Me despierta cada vez más curiosidad la arrolladora fuerza de los estados modernos. Yo comprendo que debemos organizarnos de alguna manera. Hasta me muestro de acuerdo con ello. En la naturaleza, la mayoría de organismos tienden a agruparse en superorganismos para garantizar su supervivencia. Hasta nosotros mismos somos un superorganismo de células que por ellas solas no podrían vivir. Las ciudades cada día son más grandes y cada vez vivimos más agrupados. Queremos garantizar nuestra supervivencia.

Pero esta agrupación, que se asemeja a una alocada carrera (es que ya somos demasiados y hay quien sigue gritando a los cuatro vientos que no utilicemos preservativos) esta loca agrupación, decía, se está llevando por delante muchas cosas. Sobre todo se está llevando por delante pueblos y culturas.

Pueblo, como tal, por ejemplo “el pueblo vasco”, no tiene un fundamento jurídico. No es nada en el Derecho, y por lo tanto no se puede aspirar a nada exigiendo derechos o libertades para tal o para cual pueblo. Sencillamente porque eso no existe legalmente.

Pero seamos coherentes. Sí que existen fuera de la filosofía del derecho. Existen los escoceses, existen los flamencos, existen los miles de indígenas de sudamérica, existe el pueblo vasco, el catalán o el gallego. Existen.

Es difícil exponer los motivos por los que estos pueblos existen sin caer en el nacionalismo (odiadísimo según las últimas modas) Para entenderlo, lo más recomendable es leer sobre la cultura e historia de estos pueblos y que cada uno saque sus propias conclusiones. Habrá de todo, pero lo más seguro es que la mayoría asimile que se trata de realidades propias y con cultura, historia y accidentes e incidentes propios. Propios en mayor o menos medida. Pero propios.

Es por esto que se me antoja alocada la carrera de los estados modernos. Simplificándolo, me da la impresión de que hoy, si no eres un estado, no existes. Te aplastan. Incluso si nunca lo fuiste. En esta carrera, los estados que sí existen se llevan por delante todo. Y enfrentarte a estas realidades supone, según muchos, retroceder en el tiempo, no querer mirar al progreso ni al futuro. Es decir, si yo no me siento parte del estado al que pertenzco, y sí a un pueblo o país que lo compone, tiendo a la destrucción de este estado y me cierro al progreso del mismo.

Sin embargo, pocos ven en esta discrepancia un intento por redefinir el estado, por conformarlo de otra manera, con el mismo ansia progresadora que no progresista. Y todo esto no es una cuestión de sentimientos, que también.

Por eso últimamente no puedo evitar sonreir un poco (sólo un poco) cuando veo los orgullosos estados modernos, que antes se han llevado por delante tantas y tantas cosas, intentar ocultar las grietas que se les abren.
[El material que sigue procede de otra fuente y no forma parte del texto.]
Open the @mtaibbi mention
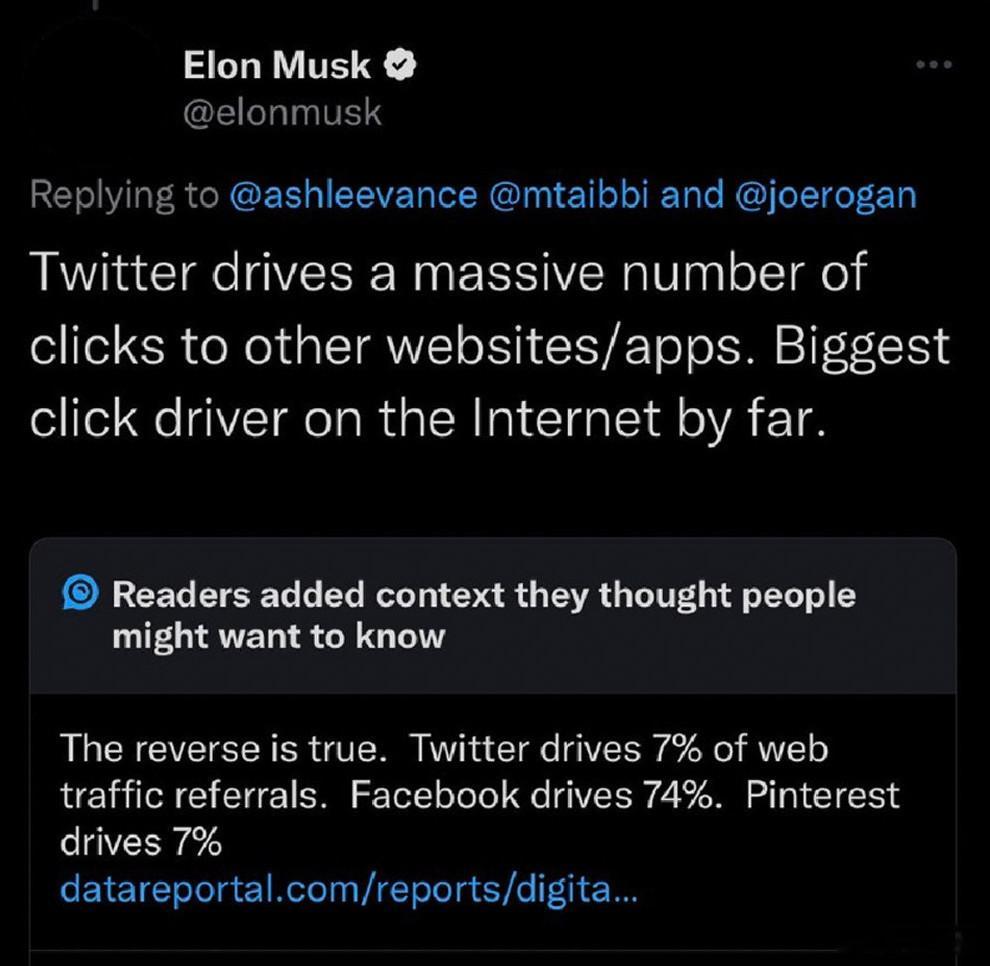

En Bélgica dos realidades, flamencos y valones, llevan meses sin ponerse acuerdo para formar un Gobierno. En Francia hay millones de personas que siguen sin sentirse francesas pese a que sus abuelos ya lo eran, porque no se les reconoce como franceses. En Italia (el sur, sobre todo) las estampas de hoy y las de hace diez años, apenas han variado en un estado fruto de muchos países que se lleva por delante, como quien no quiere la cosa, unos 15 idiomas sin que a nadie parezca importarle. En España quien defiende otro modelo de estado por considerar éste desigual o injusto, es calificado de nacionalista, retrógrado y otras cosillas. En Bolivia los blancos de Beni, Santa Cruz y compañía no tragan con la Consititución pro indígena de Evo. ¿Son el mismo país de verdad? En Gran Bretaña los escoceses deciden fecha para el referéndum para su independencia…

Todos queremos un mundo mejor. Todos estamos dispuestos a pasar por alto cientos de cosas por un mundo mejor. Pero no vamos a olvidar identidades, culturas e historias en pos de un estado sólo para seguir la loca carrera de este estúpido desarrollo que todo se lleva por delante. ¿No?
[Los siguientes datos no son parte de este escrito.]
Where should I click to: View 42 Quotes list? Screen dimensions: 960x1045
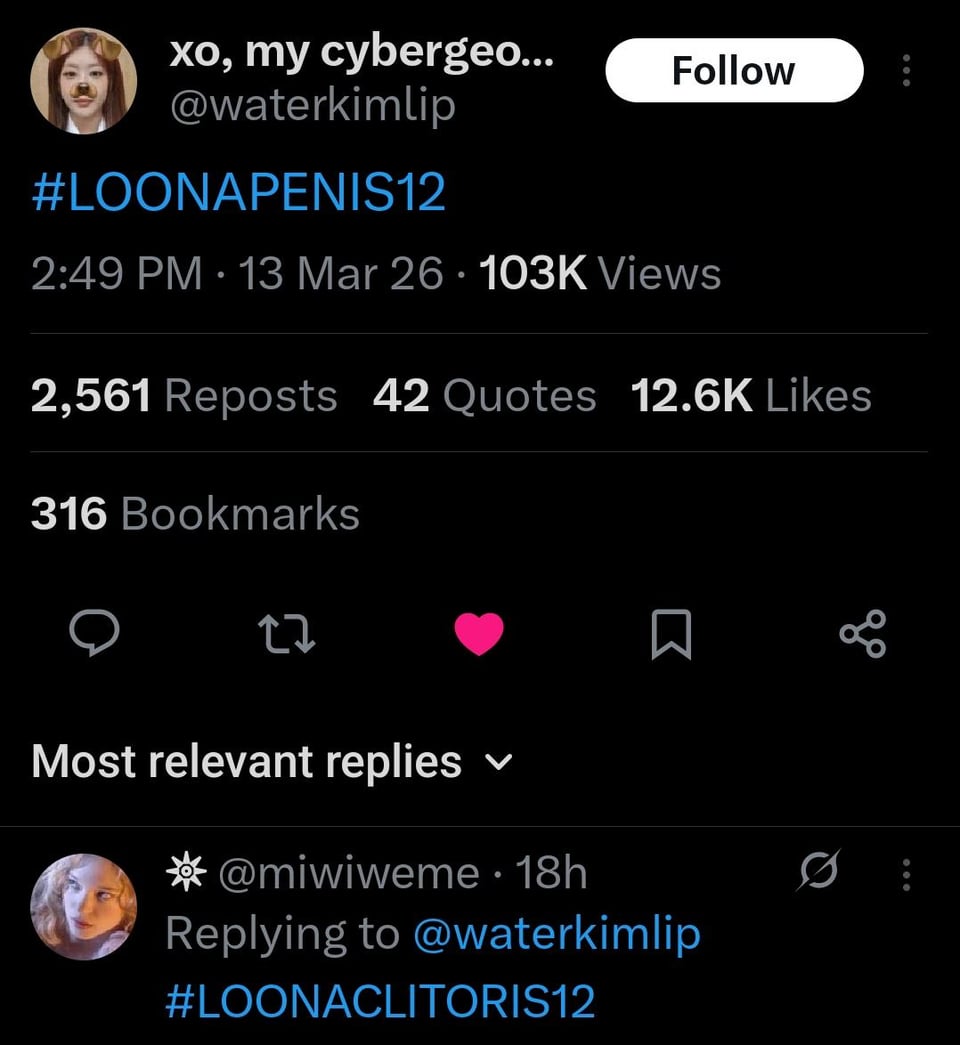(484, 396)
Se tiende a la globalización y todas estas “revisiones” y reflexiones parecen frenos para lograrla. Sin embargo, opino que quien decidió que lo mejor era globalizar, no tuvo en cuenta a partir de qué. Si es a partir de estados que intentan borrar huellas pasadas que ponen en duda su legítima existencia, me temo que no va a salir bien. Está bien, globalicémonos, pero con “sentidiño”. No arrollando a lo loco todo lo que no sea un estado moderno. Respetemos. Redefinamos. Seamos coherentes. Y después, ya sí, modernos y progresistas.